Records of locating words and elements:
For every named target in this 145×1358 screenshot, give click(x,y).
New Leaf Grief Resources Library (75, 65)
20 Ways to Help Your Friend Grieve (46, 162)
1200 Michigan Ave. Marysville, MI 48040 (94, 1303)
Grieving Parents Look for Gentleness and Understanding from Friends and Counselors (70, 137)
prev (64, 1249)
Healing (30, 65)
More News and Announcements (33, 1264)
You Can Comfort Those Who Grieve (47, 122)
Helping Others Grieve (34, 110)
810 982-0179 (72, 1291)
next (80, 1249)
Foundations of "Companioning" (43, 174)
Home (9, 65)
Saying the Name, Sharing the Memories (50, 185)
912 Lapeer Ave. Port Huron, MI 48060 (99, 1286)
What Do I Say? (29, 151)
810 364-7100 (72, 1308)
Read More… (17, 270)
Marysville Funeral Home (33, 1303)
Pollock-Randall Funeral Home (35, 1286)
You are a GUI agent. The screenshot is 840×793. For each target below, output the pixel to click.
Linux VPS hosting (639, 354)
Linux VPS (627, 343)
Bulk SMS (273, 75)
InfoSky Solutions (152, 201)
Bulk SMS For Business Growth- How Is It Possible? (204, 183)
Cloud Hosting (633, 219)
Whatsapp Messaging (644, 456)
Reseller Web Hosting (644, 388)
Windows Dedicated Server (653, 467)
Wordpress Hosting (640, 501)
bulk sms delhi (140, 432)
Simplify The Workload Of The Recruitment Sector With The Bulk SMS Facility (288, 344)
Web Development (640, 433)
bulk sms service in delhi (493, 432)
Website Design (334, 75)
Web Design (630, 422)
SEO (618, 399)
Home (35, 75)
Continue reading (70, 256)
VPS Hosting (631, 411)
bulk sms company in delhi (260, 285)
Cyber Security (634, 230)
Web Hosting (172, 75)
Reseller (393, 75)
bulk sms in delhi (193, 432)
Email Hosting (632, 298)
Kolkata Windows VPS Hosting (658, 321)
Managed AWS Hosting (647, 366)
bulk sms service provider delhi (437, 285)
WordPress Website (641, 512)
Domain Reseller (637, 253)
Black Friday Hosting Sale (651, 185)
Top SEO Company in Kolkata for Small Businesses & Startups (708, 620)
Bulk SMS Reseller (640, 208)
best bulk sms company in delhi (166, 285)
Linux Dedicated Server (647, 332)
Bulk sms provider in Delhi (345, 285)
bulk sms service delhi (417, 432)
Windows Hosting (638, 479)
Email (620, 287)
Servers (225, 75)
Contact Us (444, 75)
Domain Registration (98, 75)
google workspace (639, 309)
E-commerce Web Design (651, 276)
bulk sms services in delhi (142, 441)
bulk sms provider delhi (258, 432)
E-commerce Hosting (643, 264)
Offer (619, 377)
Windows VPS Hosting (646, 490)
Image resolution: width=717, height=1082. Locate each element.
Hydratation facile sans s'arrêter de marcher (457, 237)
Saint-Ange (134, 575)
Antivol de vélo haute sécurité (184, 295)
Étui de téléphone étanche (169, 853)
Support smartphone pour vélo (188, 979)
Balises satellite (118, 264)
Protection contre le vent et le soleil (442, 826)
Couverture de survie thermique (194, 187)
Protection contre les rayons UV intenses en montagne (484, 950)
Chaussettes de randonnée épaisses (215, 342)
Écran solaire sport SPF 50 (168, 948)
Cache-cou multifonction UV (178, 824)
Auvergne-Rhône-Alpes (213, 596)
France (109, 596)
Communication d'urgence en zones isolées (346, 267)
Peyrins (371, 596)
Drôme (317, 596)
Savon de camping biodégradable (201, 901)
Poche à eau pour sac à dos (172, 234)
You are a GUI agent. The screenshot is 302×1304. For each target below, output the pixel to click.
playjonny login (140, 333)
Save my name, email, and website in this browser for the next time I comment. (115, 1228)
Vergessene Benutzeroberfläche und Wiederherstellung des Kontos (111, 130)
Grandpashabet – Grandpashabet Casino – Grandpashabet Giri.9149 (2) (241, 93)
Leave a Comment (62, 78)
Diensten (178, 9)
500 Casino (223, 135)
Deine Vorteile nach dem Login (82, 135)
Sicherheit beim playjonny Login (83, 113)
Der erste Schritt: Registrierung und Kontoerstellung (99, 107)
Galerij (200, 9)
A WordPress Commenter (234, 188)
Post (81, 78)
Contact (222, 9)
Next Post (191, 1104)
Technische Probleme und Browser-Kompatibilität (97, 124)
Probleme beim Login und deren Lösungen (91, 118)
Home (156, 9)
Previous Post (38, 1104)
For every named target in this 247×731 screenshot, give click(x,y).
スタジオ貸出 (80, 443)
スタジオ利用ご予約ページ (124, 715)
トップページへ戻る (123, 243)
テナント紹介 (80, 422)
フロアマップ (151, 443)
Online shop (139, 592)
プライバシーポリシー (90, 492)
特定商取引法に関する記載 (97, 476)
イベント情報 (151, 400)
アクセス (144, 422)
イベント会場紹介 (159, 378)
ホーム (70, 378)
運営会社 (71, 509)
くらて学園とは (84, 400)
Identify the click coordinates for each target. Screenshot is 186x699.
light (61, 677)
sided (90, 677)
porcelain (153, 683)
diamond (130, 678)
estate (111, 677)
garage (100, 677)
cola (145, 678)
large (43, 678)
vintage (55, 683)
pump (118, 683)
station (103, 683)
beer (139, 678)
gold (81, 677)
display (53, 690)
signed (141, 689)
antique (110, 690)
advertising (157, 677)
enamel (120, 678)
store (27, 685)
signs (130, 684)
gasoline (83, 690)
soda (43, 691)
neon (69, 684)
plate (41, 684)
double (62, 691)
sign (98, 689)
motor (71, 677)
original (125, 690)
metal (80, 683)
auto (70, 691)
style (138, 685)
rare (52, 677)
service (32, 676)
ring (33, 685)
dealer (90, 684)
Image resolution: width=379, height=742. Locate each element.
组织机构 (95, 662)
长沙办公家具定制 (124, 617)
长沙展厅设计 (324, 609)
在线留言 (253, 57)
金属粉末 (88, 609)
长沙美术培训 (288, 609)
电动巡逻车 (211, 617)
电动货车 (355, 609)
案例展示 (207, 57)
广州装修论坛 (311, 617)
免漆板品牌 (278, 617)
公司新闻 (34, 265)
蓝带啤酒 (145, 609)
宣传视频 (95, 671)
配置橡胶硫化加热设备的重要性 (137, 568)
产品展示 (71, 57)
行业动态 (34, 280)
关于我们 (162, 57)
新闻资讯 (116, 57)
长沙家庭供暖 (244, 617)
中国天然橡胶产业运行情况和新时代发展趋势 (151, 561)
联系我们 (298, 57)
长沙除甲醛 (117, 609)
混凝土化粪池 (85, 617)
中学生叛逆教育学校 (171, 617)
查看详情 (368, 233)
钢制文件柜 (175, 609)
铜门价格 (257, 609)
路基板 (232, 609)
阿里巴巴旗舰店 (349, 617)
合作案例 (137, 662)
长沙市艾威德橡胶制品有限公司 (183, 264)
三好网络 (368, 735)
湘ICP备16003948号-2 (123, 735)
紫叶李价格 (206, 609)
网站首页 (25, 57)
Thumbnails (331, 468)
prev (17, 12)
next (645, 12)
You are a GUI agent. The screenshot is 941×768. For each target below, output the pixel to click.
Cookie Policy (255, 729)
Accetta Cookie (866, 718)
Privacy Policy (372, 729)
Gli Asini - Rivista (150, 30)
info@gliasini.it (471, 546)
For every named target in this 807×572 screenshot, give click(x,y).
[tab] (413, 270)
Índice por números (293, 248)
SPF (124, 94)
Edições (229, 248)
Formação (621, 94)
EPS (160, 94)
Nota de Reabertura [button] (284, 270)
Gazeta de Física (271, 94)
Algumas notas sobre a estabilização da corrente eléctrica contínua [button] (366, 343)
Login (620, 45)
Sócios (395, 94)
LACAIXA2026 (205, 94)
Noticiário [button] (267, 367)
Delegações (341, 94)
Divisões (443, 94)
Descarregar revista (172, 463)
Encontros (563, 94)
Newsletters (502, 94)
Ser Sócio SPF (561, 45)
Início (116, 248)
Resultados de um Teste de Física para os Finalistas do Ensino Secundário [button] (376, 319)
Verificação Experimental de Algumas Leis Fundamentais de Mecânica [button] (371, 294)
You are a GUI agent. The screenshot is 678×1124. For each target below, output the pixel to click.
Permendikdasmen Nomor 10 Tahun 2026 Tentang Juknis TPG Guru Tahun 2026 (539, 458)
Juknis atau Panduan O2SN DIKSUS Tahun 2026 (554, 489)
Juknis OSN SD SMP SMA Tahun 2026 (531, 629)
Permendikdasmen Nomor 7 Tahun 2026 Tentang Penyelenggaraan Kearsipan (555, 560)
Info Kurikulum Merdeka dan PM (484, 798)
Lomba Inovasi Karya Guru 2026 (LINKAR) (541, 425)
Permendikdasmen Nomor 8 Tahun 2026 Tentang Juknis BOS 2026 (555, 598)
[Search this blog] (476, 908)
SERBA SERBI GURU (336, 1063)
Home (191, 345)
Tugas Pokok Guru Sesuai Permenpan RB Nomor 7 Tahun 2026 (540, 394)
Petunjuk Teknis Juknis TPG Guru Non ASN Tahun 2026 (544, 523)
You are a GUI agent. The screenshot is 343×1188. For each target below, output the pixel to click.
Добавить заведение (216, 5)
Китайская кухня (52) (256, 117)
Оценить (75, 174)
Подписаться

Work to be completed: Rewrite the stretch of items from the start through the line containing "bulk sms delhi (140, 432)", changing "Funeral Home" to "Funeral Chapel" and leaving everything else the same.

Final result:
For every named target in this 145×1358 screenshot, give click(x,y).
New Leaf Grief Resources Library (75, 65)
20 Ways to Help Your Friend Grieve (46, 162)
1200 Michigan Ave. Marysville, MI 48040 (94, 1303)
Grieving Parents Look for Gentleness and Understanding from Friends and Counselors (70, 137)
prev (64, 1249)
Healing (30, 65)
More News and Announcements (33, 1264)
You Can Comfort Those Who Grieve (47, 122)
Helping Others Grieve (34, 110)
810 982-0179 (72, 1291)
next (80, 1249)
Foundations of "Companioning" (43, 174)
Home (9, 65)
Saying the Name, Sharing the Memories (50, 185)
912 Lapeer Ave. Port Huron, MI 48060 (99, 1286)
What Do I Say? (29, 151)
810 364-7100 (72, 1308)
Read More… (17, 270)
Marysville Funeral Chapel (33, 1303)
Pollock-Randall Funeral Chapel (35, 1286)
You are a GUI agent. The screenshot is 840×793. For each target below, output the pixel to click.
Linux VPS hosting (639, 354)
Linux VPS (627, 343)
Bulk SMS (273, 75)
InfoSky Solutions (152, 201)
Bulk SMS For Business Growth- How Is It Possible? (204, 183)
Cloud Hosting (633, 219)
Whatsapp Messaging (644, 456)
Reseller Web Hosting (644, 388)
Windows Dedicated Server (653, 467)
Wordpress Hosting (640, 501)
bulk sms delhi (140, 432)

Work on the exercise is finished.